A gold ring was passed down from mother to daughter. That daughter passed it to her son who in turn gave it to his daughter. The cycle of the ring being passed from mother to daughter continued for three more generations and exists today.

Wedding ring of Celia LANGSTON STYLES
The ring has power. The power to bring history to life. Imagine yourself as Celia LANGSTON ready to marry Samuel STYLES just a few years after America declared it’s independence. What would you wear to your wedding? Who would be there? What celebratory events would follow? These are unknowns. But the existence of a gold ring with Celia’s name engraved on the inside testifies that she was real. Even though the ring has seen a lot of change in events and hands, the small circle of gold has not changed. It was hers . . . Celia’s. We can imagine Celia wearing it as her skirt hem brushed the plank floor of her home; as she cooked cornpone and pine bark stew on her fire stove; and as she nurtured and raised her eleven babies.

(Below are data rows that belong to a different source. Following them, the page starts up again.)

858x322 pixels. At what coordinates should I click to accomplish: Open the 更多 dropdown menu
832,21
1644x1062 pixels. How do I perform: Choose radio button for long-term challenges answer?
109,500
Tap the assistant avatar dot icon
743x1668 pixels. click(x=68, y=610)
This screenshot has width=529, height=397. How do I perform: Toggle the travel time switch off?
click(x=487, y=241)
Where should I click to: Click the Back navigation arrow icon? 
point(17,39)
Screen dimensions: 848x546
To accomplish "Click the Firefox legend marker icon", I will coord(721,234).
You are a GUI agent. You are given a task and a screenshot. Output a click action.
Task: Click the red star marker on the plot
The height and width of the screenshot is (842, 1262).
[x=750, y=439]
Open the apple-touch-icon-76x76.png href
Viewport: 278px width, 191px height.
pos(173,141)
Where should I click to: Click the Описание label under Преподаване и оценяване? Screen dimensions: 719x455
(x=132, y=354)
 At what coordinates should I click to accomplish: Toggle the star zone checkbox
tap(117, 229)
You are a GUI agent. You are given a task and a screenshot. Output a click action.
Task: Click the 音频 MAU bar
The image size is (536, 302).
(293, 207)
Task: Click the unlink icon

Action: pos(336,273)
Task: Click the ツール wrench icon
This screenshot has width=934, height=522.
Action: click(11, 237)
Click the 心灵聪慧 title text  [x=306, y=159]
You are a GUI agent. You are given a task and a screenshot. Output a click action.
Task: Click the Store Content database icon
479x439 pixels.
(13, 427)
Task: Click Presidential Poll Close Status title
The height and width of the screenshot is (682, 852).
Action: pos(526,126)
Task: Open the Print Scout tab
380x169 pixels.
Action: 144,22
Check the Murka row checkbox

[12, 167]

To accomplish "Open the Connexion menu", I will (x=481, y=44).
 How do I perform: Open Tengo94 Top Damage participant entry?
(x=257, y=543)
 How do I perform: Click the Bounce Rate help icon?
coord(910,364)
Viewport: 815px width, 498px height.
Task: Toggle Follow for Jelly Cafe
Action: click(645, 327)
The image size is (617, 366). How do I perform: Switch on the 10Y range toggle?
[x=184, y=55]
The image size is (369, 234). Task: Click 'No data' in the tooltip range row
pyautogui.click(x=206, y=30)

Celia was born to Solomon LANGSTON 1732-1825 and Sarah BENNETT 1734-1810 in Laurens County, South Carolina in the year 1771.
The history of the ring was shared by Charlotte Johnson on Ancestry.com in 2011. She writes, “Wide gold wedding band confirmed by jeweler to be from the early 1800’s or before. Ceilia Langston would have be married to Samuel Stiles in South Carolina in the early 1790’s. Their daughter Holly Berry was born in 1795.”